------ EXTRAIT CHOISI ------

Retrouvez l’évangile du 3 novembre 2013, 31e dimanche ordinaire (année C), l’homélie du père Christophe Kerhardy, et la prière universelle des fidèles de la Résidence du Sacré-Cœur.

Article mis en ligne le 4 novembre 2013

par Père Christophe Kerhardy sj

Retrouvez l’évangile du 3 novembre 2013, 31e dimanche ordinaire (année C), l’homélie du père Christophe Kerhardy, et la prière universelle des fidèles de la Résidence du Sacré-Cœur.

 L’homélie

Illustration :Zachée, œuvre de Niels Larsen Stevns

Avant d’entrer dans Jéricho, Jésus vient de rendre la vue à un aveugle, la nouvelle se répand, la foule en liesse se presse dans les ruelles étroites, tous veulent voir le guérisseur, certains affirment même qu’il est le Messie ! Zachée, le chef des collecteurs d’impôts, est poussé lui aussi par la curiosité, mais la foule est dense et aucun protocole n’a été prévu, les officiels et les notables de Jéricho ne seront pas assis sur une estrade au passage du cortège. Zachée est un personnage important, il possède une belle demeure, des serviteurs en nombre, il a un gros train de vie ; seulement voilà, il est petit, et il butte sur la foule qui l’empêche de voir le héros. Alors il invente un stratagème : pour apercevoir Jésus, il grimpe sur un sycomore. Qu’importe le ridicule de la situation, cela ne tue pas. On imagine facilement les regards de la foule qui se rit de lui, le trésorier payeur général perché dans un arbre, c’est amusant.

Il est donc là dans le sycomore, mais que désire-t-il ? Observer le cortège incognito, sans plus, peut être que plus ou moins consciemment, comme tout homme, il cherche un sens à sa vie, un sens plus noble que l’appât du gain qui ne lui procure finalement que mépris et réputation sulfureuse. Oui, s’il pouvait croiser un regard amical, s’il pouvait entendre une parole aimable, s’il pouvait trouver un peu d’estime et respectabilité, alors peut être serait-il capable de changer.

Au passage de Jésus, tout va basculer dans la vie de Zachée. Jésus s’arrête, lève les yeux et s’adresse au publicain : « Zachée descend vite, il faut que j’aille demeurer chez toi. » Vite, j’aime beaucoup cet appel à ne pas lambiner : quand le Seigneur s’invite chez toi, ne demande pas des délais, ne dresse pas un tas d’objections, ne dis pas que tu n’as pas le temps, que tu n’es pas digne, réponds oui, sans attendre.

Zachée ne se le fit pas redire. Lui qui était honni de tous, découvre qu’il a du prix aux yeux d’un autre, un homme de Dieu veut l’honorer et tout de suite, ça c’est nouveau pour Zachée. Dans la tête de Jésus, il y a plus qu’une visite de courtoisie, c’est une opération de salut qu’il vient accomplir et elle est sans délais et sans attente. Et pour cela Jésus est prêt à se compromettre une fois de plus. Il sait qu’en allant chez Zachée, cet ignoble collabo, ça va faire jaser dans Jéricho ! D’ailleurs les commentaires s’animent, le ton se fait désapprobateur, aucun pharisien n’aurait mis les pieds chez ce ripou. Les disciples doivent s’étonner de la conduite de leur maître, mais ils suivent religieusement, et doivent sûrement se réjouir du bon repas qui les attend.

------

_CONSIGNES DE L'EXERCICE_
1. Dans l'homélie sur Zachée, sur quel arbre Zachée monte-t-il pour apercevoir Jésus ?
2. Poursuivez l'homélie sur Zachée à partir de sa dernière phrase.
Les entrées ci-après forment un matériau distinct de l'homélie sur Zachée.

------ DONNÉES FOURNIES ------

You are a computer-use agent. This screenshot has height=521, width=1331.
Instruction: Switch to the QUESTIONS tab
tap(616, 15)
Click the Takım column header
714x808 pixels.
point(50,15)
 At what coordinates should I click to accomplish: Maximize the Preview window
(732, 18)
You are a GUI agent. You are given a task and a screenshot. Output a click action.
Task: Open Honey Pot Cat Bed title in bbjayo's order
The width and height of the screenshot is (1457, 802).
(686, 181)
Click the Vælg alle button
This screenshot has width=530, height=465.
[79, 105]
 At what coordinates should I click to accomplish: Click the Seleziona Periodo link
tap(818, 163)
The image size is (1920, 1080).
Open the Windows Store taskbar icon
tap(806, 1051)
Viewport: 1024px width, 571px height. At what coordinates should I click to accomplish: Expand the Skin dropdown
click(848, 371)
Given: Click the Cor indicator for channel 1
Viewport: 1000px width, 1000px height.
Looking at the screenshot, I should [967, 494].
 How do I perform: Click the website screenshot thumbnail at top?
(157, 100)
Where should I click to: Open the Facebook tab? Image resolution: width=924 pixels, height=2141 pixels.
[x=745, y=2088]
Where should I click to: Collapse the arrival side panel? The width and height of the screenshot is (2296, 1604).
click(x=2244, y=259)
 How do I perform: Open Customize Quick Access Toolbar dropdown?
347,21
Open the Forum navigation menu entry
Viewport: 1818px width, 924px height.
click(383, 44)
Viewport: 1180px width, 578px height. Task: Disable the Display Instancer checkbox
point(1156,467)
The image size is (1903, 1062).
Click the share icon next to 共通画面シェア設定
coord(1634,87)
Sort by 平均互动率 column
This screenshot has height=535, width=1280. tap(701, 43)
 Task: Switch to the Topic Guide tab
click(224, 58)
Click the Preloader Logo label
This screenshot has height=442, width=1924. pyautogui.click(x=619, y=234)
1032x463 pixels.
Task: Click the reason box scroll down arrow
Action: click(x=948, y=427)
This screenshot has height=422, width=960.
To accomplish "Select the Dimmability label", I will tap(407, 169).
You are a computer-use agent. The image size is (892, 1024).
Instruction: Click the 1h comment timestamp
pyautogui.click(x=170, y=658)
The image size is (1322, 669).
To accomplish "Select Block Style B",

------

_RÉPONSES DANS L'ORDRE_
1. Sur un sycomore.

2.
Pour Jésus la visite chez Zachée a un sens spirituel fort, et le message est simple : la bienveillance divine peut rendre aimable ce qui est ignoble aux yeux des hommes. Cette bienveillance de Dieu, le livre de la Sagesse en avait la conviction : « Dieu aime tout ce qui existe, il n’a de répulsion pour aucune de ses œuvres car il n’aurait pas créé un être en ayant de la haine envers lui. » Cette sagesse pleine d’a priori favorable, Jésus s’en est fait une devise.

Sa bienveillance ne faiblira pas sous la pression des jugements préconçus et des ladilafé, sa bienveillance regardera tout homme plus grand que ce qu’il a pu faire, elle considérera chacun plus élevé que ses attachements désordonnés ou ses mœurs douteuses. Et si nous voulons devenir les partenaires d’une grâce surabondante, c’est cette bienveillance qu’il nous faut cultiver en Église. Sans elle, nous perdons le cœur de notre identité chrétienne.

D’ailleurs, voyez vous-même ce que produit la bienveillance : Zachée se lève de table. Le moment est solennel, quel « toast » va-t-il porter ? « Voilà, Seigneur : je fais don aux pauvres de la moitié de mes biens et si j’ai fait du tort à quelqu’un, je vais lui rendre quatre fois plus. » C’est un engagement énorme, Jésus n’a pas perdu son temps, la bienveillance qui l’a conduit chez Zachée s’est muée en bienveillance de Zachée pour les pauvres.

Jésus n’avait pas accablé le publicain de reproches et ne l’avait pas écrasé sous le poids de la culpabilité, il n’avait pas exigé contrition et pénitence, mais il avait pris le parti de la bienveillance. Et les fruits de l’Esprit sont là : Zachée, de lui-même, se débarrasse de sa richesse qui l’encombrait, ou plutôt il s’en sert pour faire du bien et réparer ses torts. Cet engagement volontaire et libre est une renaissance spirituelle. Non, Zachée ne sera plus un homme asservi par la puissance de l’argent. Hier honni de tous, aujourd’hui, il est une créature nouvelle, confirmée par Jésus : aujourd’hui le salut est venu jusqu’à toi.

Nous qui sommes réunis autour de l’autel, où le Christ se compromet pour les pécheurs, nous qui allons recevoir son corps qui vient demeurer en nous, communions avec autant de joie que Zachée et demandons au Seigneur la grâce d’être bienveillants. Désormais nous le savons, nul n’est trop loin pour Dieu, et son bonheur est de trouver en chacun une demeure où s’est introduit le salut !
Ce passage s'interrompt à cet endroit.